**EXCERPT PROVIDED**
# Ooooooer Mrs



## SeaThreePeeO (Sep 15, 2008)

I have an African Grey who is 2 years old and a right chatter box. Unfortunately she swears thanks to some neighbours from hell we had when we lived in a flat who fight and scrap right outside. 

Anyway recently I have been receiving numberous marketing called (even though I am registered with the Telephone Prfereance Service) for a Mr Singh.

I didn't realise how often they were actually calling me until we were sat down to dinner last night Izzy was ringing away like our phone when she suddenly said. '**** off! Mr Singh does not live here!'

I hasten to add I don't actually tell the people on the phone where to go, Izzy just likes to stick it in very sentance. 

At the moment I an trying to change it into Shen! Off! (the name of our dog).


----------



## staflove (Sep 4, 2008)

Bless izzy sounds ace, i want onr but everybody putting me of saying if i work all day its not fare and that they are dirty and smelly.


----------



## pugsley Adams (Dec 30, 2008)

They are so amazing birds, truly amazing, I know of a few people that have them, so jealous but I have my flock already and not enough space to add on,lol!


----------



## scosha37 (Feb 24, 2008)

When i got my African Grey when we went to se him he didnt really speak but that natural as we was strangers to him , the woman says i must admit be does say 2 sweary words well notty words...i said that fine as they can pick up things......anyways 2 days later he started saying things....i said to my OH 2 Notty words more like 122! words oh my gowd... i can not repeat them..and thing is he was was from yorkshire as he had that actcent plus a scottish acent too...so he said things in differnt lingos...
Yeah a few times i had to say sorry to people some people were great others couldnt get out quike enough...
Some things we could change but others we couldnt...


----------



## pugsley Adams (Dec 30, 2008)

scosha37 said:


> When i got my African Grey when we went to se him he didnt really speak but that natural as we was strangers to him , the woman says i must admit be does say 2 sweary words well notty words...i said that fine as they can pick up things......anyways 2 days later he started saying things....i said to my OH 2 Notty words more like 122! words oh my gowd... i can not repeat them..and thing is he was was from yorkshire as he had that actcent plus a scottish acent too...so he said things in differnt lingos...
> Yeah a few times i had to say sorry to people some people were great others couldnt get out quike enough...
> Some things we could change but others we couldnt...


Nippie says things like master blank and stuff like that! But in your case that should be video tape, sounds like a riot ,lol!:thumbsup::yikes:


----------



## ~jo~ (Jan 10, 2009)

lol bless him


----------



## susie (Dec 12, 2007)

We have a grey and is as bad as any naughty child :blink: you can guarantee they will pick up the words you dont want them to say :blink:

Hopefully he will forget his naughty words in time though dont bet on it , he may well store it in his memory for future use , you wont hear it for months then he may suddenly come out with it unexpectedly , probably when you have a visitor you dont want him to swear in front of


----------

**DATASET CONTENT**
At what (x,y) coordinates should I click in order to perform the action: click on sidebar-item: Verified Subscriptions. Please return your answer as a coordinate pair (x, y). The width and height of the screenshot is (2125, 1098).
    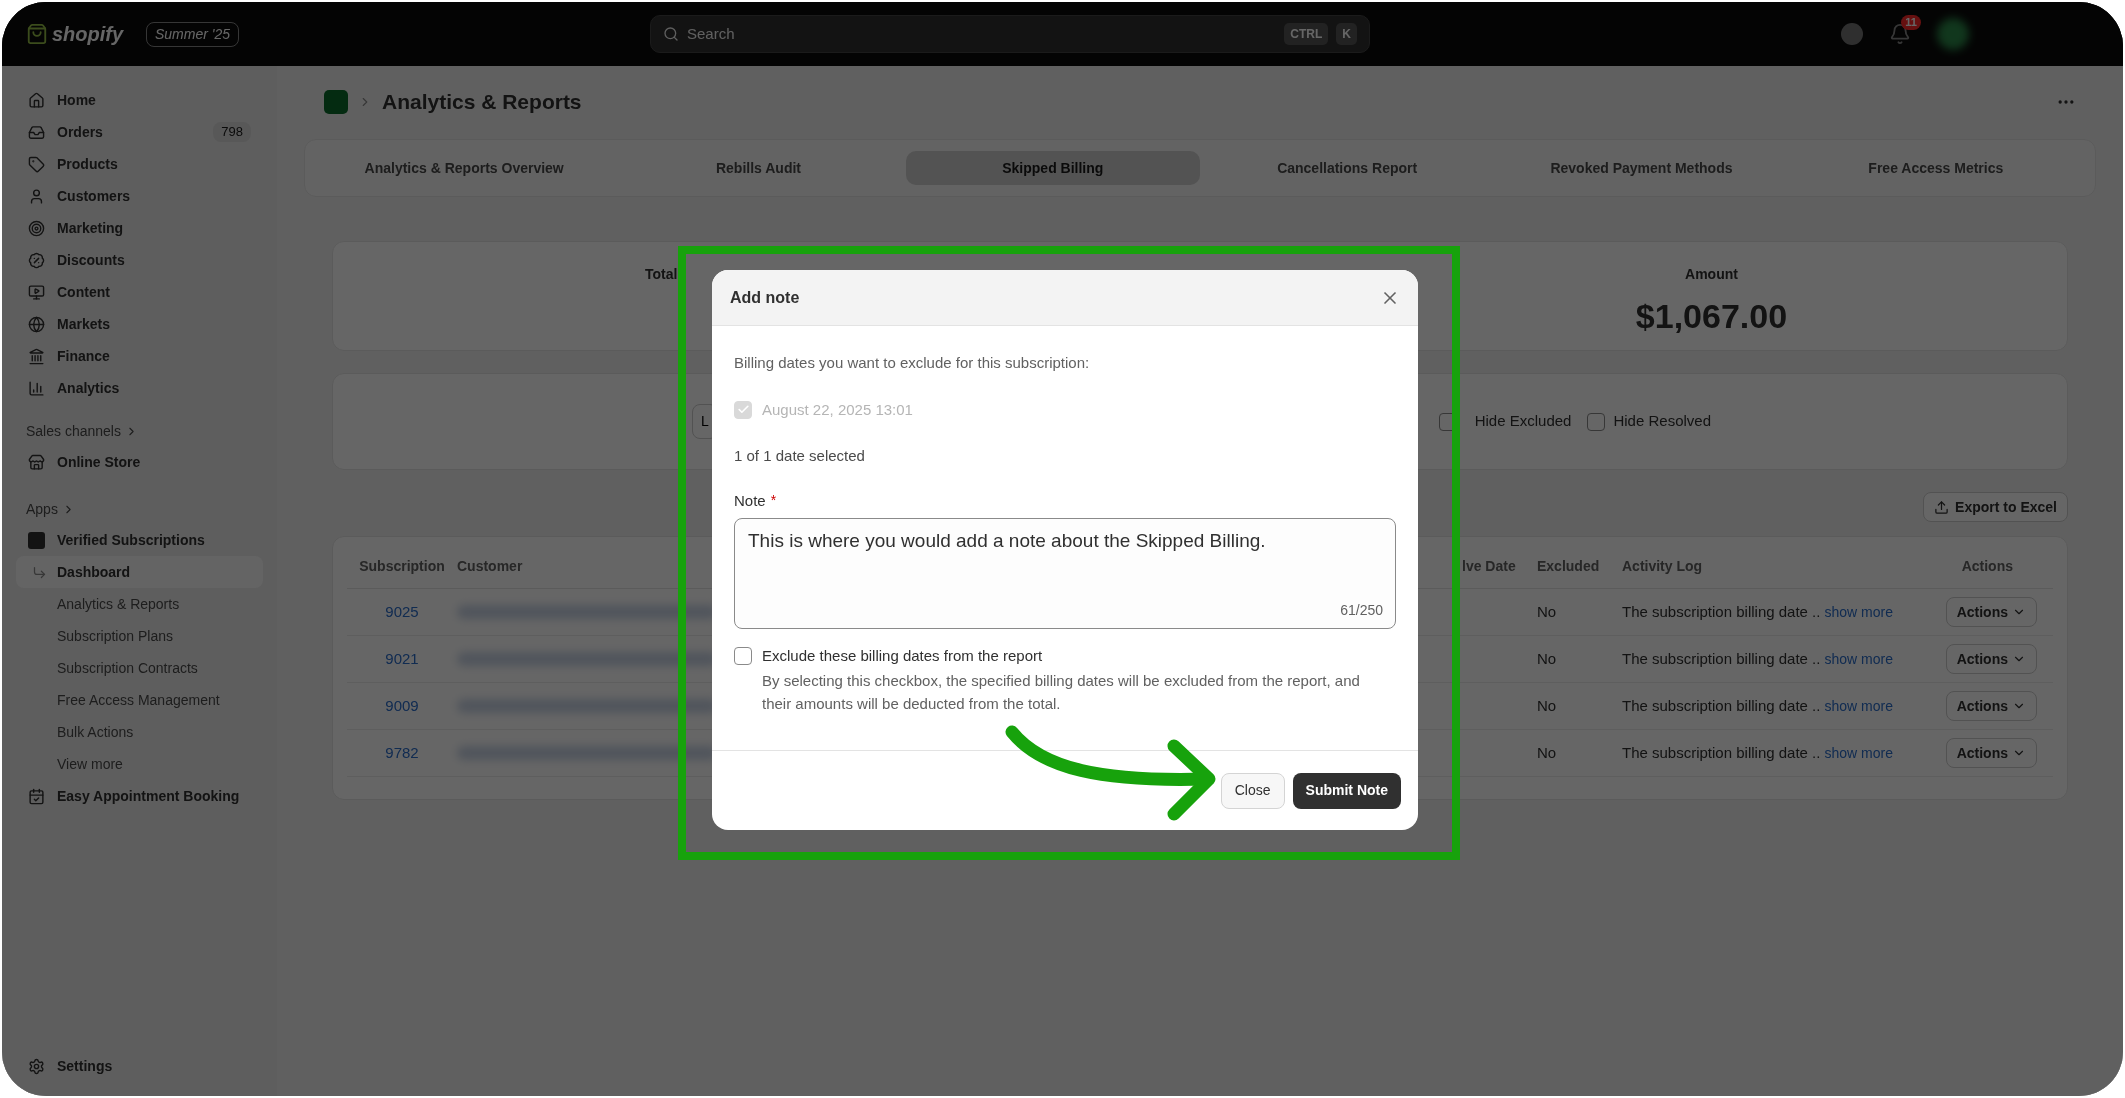
    Looking at the image, I should click on (140, 540).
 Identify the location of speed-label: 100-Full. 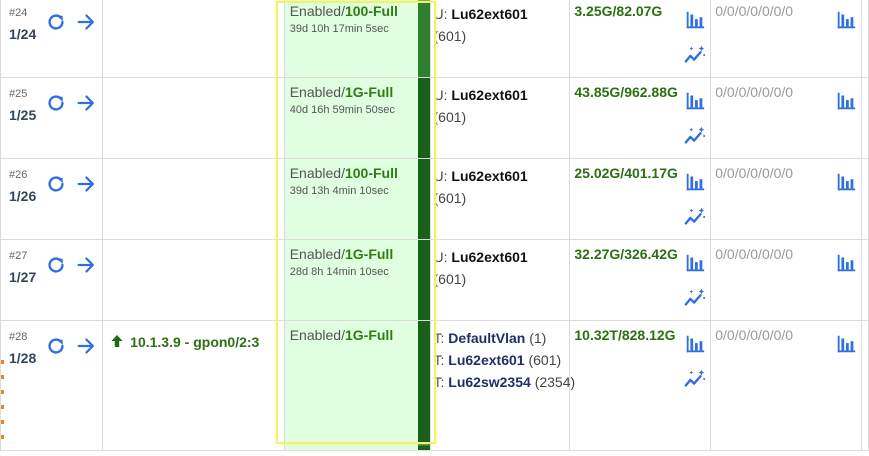
(371, 11).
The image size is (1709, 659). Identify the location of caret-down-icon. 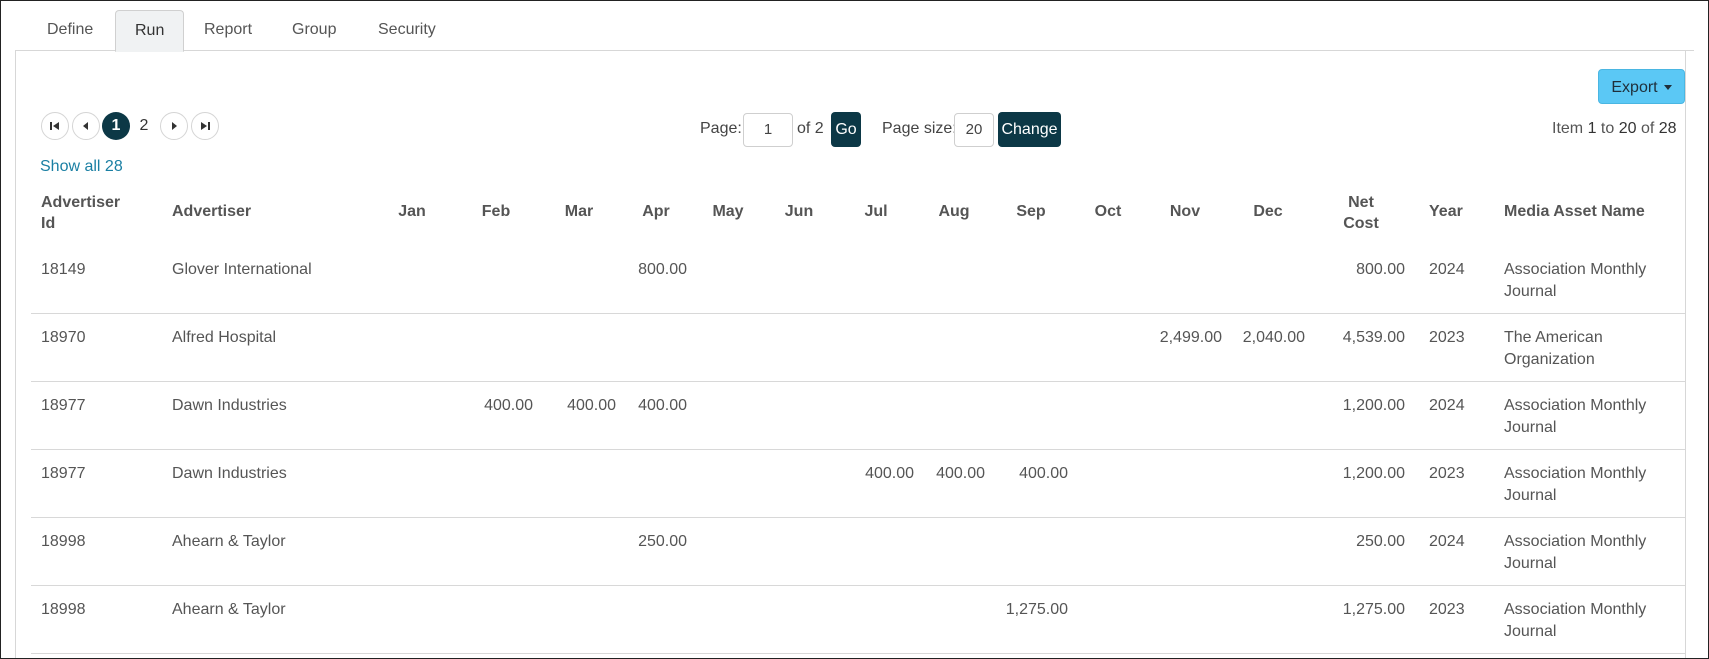
(1668, 88).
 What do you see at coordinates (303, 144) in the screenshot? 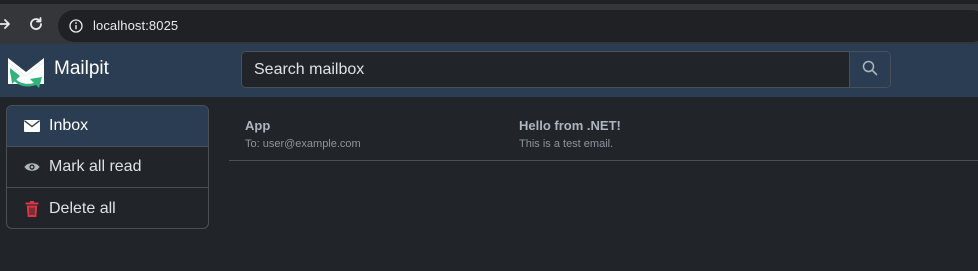
I see `message-to: To: user@example.com` at bounding box center [303, 144].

**INSTRUCTIONS FOR THE TASK**
Reproduce verbatim the part of the parrot forum thread that opens with the words containing "## staflove (Sep" and closes with "to add on,lol!". The entries were drawn from a separate source.

**OUTPUT FOR THIS TASK**
## staflove (Sep 4, 2008)

Bless izzy sounds ace, i want onr but everybody putting me of saying if i work all day its not fare and that they are dirty and smelly.


----------



## pugsley Adams (Dec 30, 2008)

They are so amazing birds, truly amazing, I know of a few people that have them, so jealous but I have my flock already and not enough space to add on,lol!